Na ich weiß nicht...
Der hier ist im Ansatz ganz gut (s.o., ist nur ein Demoscript):
http://www.urwhaturead.co.uk/rcpro/chat.cgi


----------



## CrushOut16 (6. Dezember 2001)

Also mal zum Thema Chat ich glaube bei giga.de ist der chat auch mit PHP gemacht, denn wenn ich sehe was in der adresszeile steht also unteranderem PHP denk ich mal das geht recht gut naja ich bin noch ein blutiger Anfänger und bin mir nich sicher aber naja ich wollt auch mal was schreiben


----------



## sven_raven (7. Dezember 2001)

hehe bei GIGA handelt es sich bei dem Chat aber um ein Cassiopeia System ( http://www.cassiopeia.de glaube ich).
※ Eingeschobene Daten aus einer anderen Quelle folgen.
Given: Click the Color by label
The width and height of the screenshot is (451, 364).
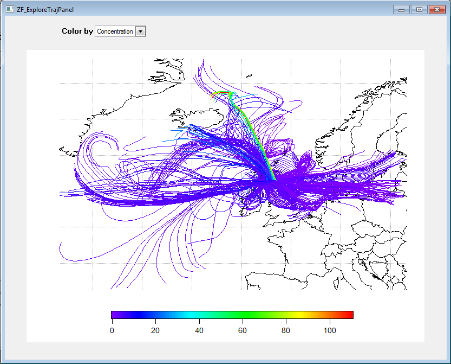Looking at the screenshot, I should [x=77, y=31].
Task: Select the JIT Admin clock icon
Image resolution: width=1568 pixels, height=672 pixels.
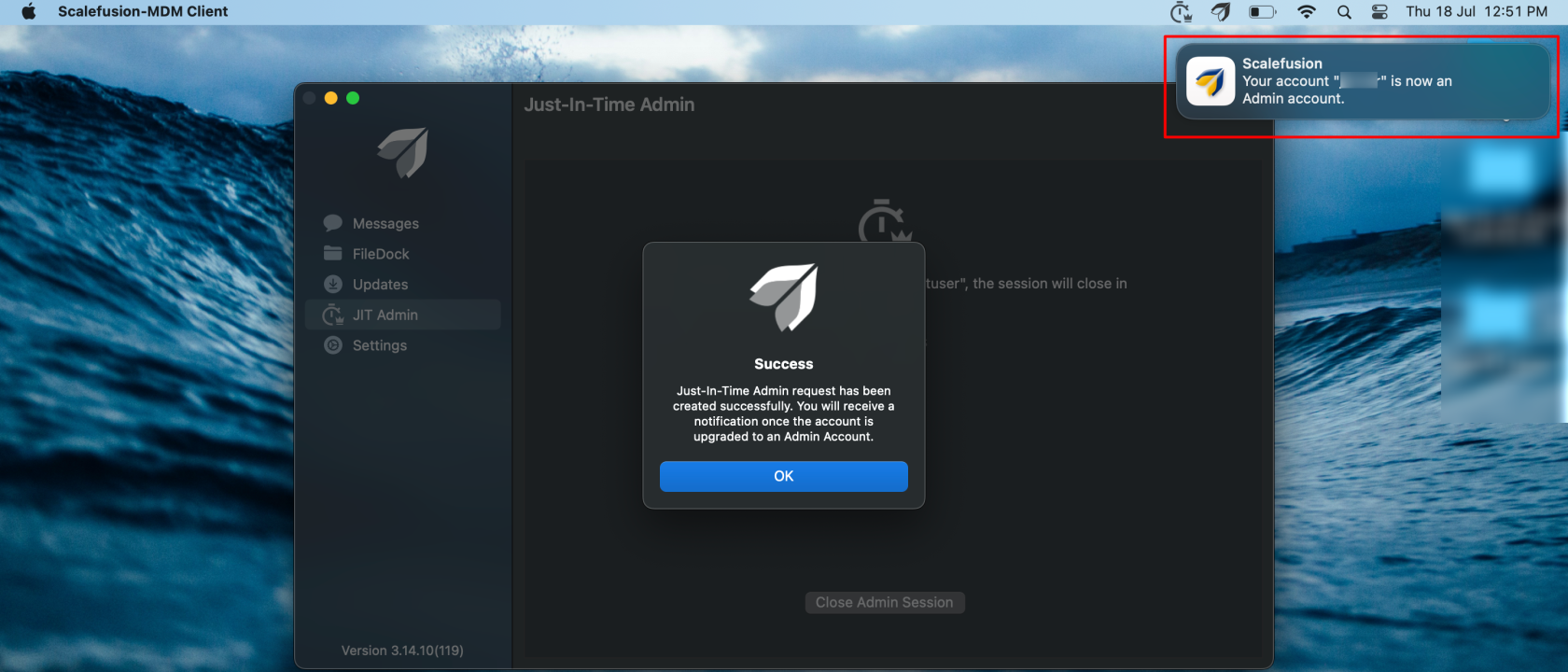Action: pos(332,315)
Das ist ne komplette Community (Foren usw.) die so um die 20.000 DM kostet glaube ich... Ausserdem is das ziemlich ressourcenfressend...

Guckt mal auf http://www.gamate.com... Da gibs nen feinen PHP Chat zum download...
Und zum Thema IRC... ich hatte mich mal damit beschäftigt und einen Eggdrop geschrieben der aufm Webserver läuft...
Das geht eigentlich ganz einfach mit ner Socket Verbindung (_fsockopen_) und _set_time_limit(0)_; sowie _ignore_user_abort(1);_. Das Script kann dann nur über den IRC Channel beendet werden in dem man ein vorher im PHP Code verankertes Kommando eingibt welches die PHP Funktion _die();_ auslöst


----------



## CrushOut16 (7. Dezember 2001)

Holla das is ganz schön viel Asche  naja gut das du mir das sagsts hab ich wieder was gelernt 

Bis dann

Crush


----------



## Feldhofe (7. Dezember 2001)

Schaut mal, wie findet ihr den Chat (vgl. meinen Beitrag "Was ist schneller?"...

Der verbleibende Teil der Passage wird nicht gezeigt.